→ Goal of the exercise: Update the data from the line containing "You are a computer-use" to the line containing "point(1414,35)": reproduce only those lines, replacing "avatar" with "profile icon" and leaving everything else unchanged.

→ Exercise materials:
* * *

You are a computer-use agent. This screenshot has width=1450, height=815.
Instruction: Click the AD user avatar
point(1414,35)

* * *

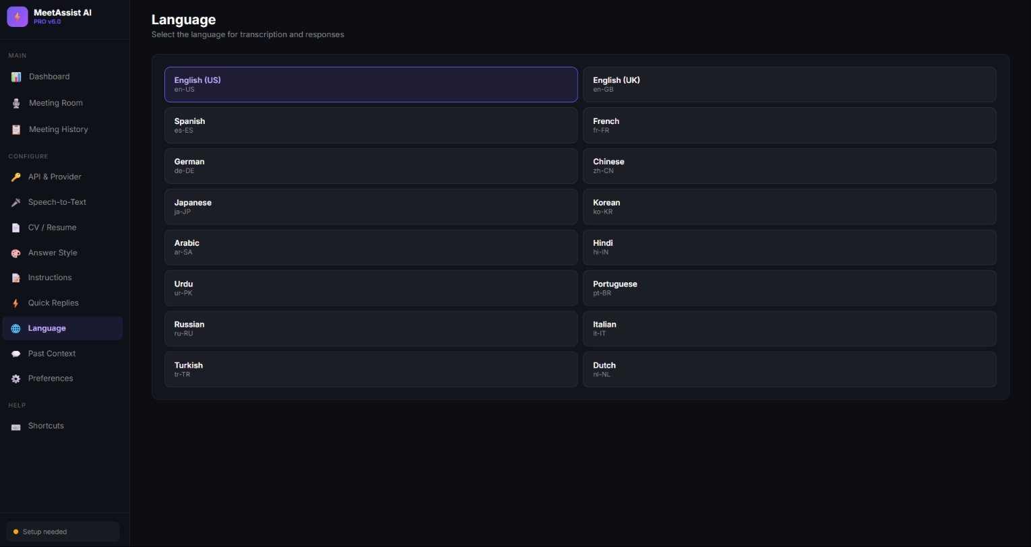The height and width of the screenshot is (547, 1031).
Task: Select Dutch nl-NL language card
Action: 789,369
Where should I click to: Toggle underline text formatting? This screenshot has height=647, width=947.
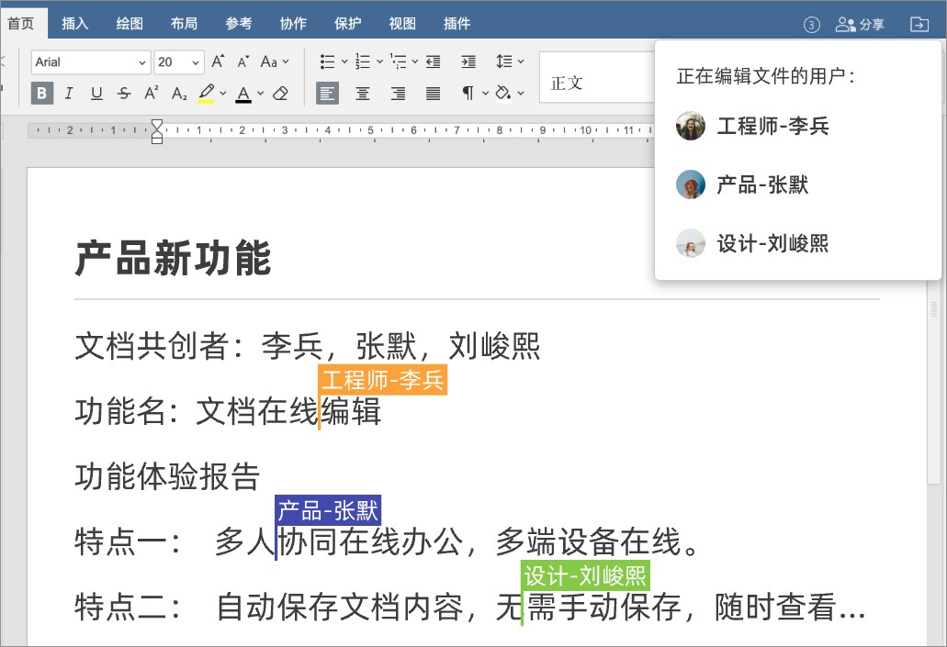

* * *

→ The reply:
You are a computer-use agent. This screenshot has width=1450, height=815.
Instruction: Click the AD user profile icon
point(1414,35)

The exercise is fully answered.